» **WRITTEN TASK**: Carry on the torchcodec patch below, picking up right after its final line.
— Start of PASSAGE —
From 48e3ea3eedf9f453c1ca77d9124cbe317f64ec6a Mon Sep 17 00:00:00 2001
From: Scott Schneider <scott.a.s@gmail.com>
Date: Fri, 26 Sep 2025 08:19:56 -0700
Subject: [PATCH 25/35] Better comments; refactor toTensor

---
 src/torchcodec/_core/CpuDeviceInterface.cpp  | 34 +++++---------------
 src/torchcodec/_core/CpuDeviceInterface.h    |  2 --
 src/torchcodec/_core/CudaDeviceInterface.cpp |  5 ++-
 src/torchcodec/_core/DeviceInterface.cpp     | 15 +++++++++
 src/torchcodec/_core/DeviceInterface.h       |  2 ++
 5 files changed, 27 insertions(+), 31 deletions(-)

diff --git a/src/torchcodec/_core/CpuDeviceInterface.cpp b/src/torchcodec/_core/CpuDeviceInterface.cpp
index 398b448ef..868438652 100644
--- a/src/torchcodec/_core/CpuDeviceInterface.cpp
+++ b/src/torchcodec/_core/CpuDeviceInterface.cpp
@@ -56,14 +56,9 @@ void CpuDeviceInterface::initialize(
   timeBase_ = timeBase;
   outputDims_ = outputDims;
 
-  // TODO: rationalize comment below with new stuff.
-  // By default, we want to use swscale for color conversion because it is
-  // faster. However, it has width requirements, so we may need to fall back
-  // to filtergraph. We also need to respect what was requested from the
-  // options; we respect the options unconditionally, so it's possible for
-  // swscale's width requirements to be violated. We don't expose the ability to
-  // choose color conversion library publicly; we only use this ability
-  // internally.
— End of PASSAGE —
— Start of GIVEN ENTRIES —
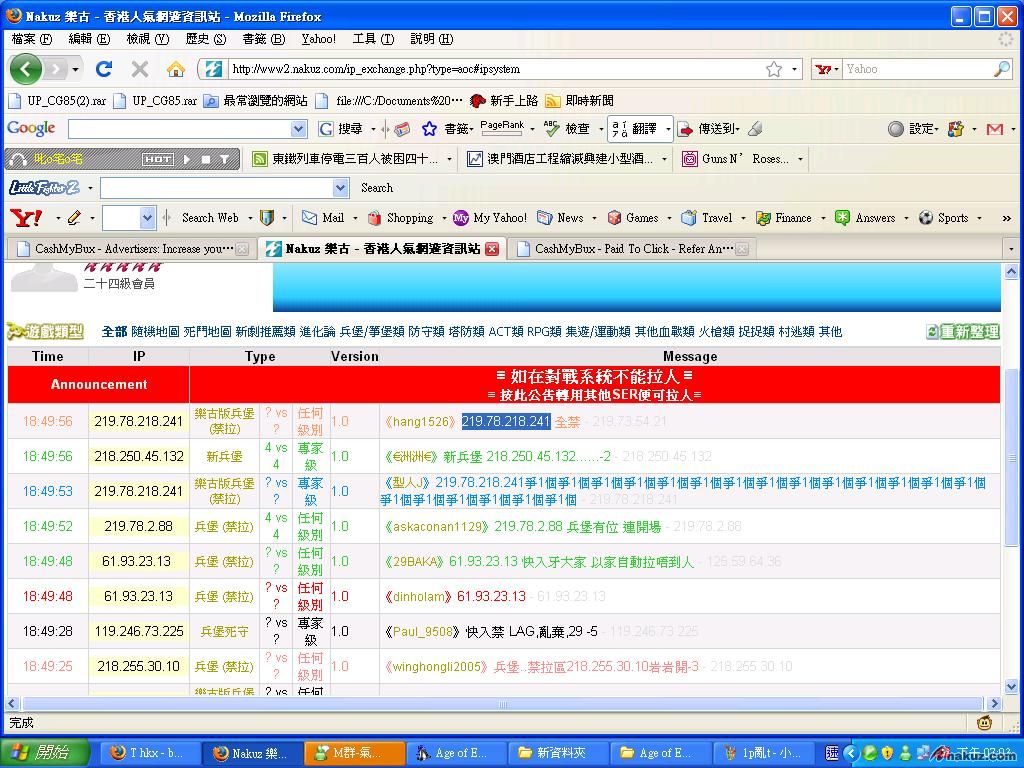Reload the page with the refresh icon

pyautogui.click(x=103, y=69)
— End of GIVEN ENTRIES —
— Start of GIVEN ENTRIES —
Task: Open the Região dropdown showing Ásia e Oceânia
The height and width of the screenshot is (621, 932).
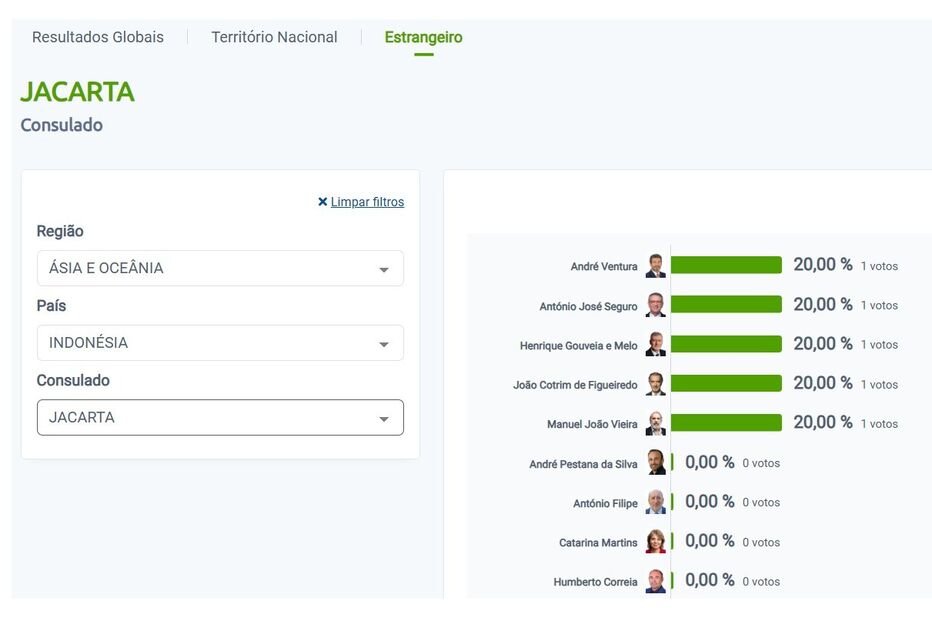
— End of GIVEN ENTRIES —
» **WRITTEN RESPONSE**:
+  // We want to use swscale for color conversion if possible because it is
+  // faster than filtergraph. The following are the conditions we need to meet
+  // to use it.
 
   // We can only use swscale when we have a single resize transform. Note that
   // this means swscale will not support the case of having several,
@@ -76,12 +71,14 @@ void CpuDeviceInterface::initialize(
   // https://stackoverflow.com/questions/74351955/turn-off-sw-scale-conversion-to-planar-yuv-32-byte-alignment-requirements
   bool isWidthSwScaleCompatible = (outputDims_.width % 32) == 0;
 
+  // Note that we do not expose this capability in the public API, only through
+  // the core API.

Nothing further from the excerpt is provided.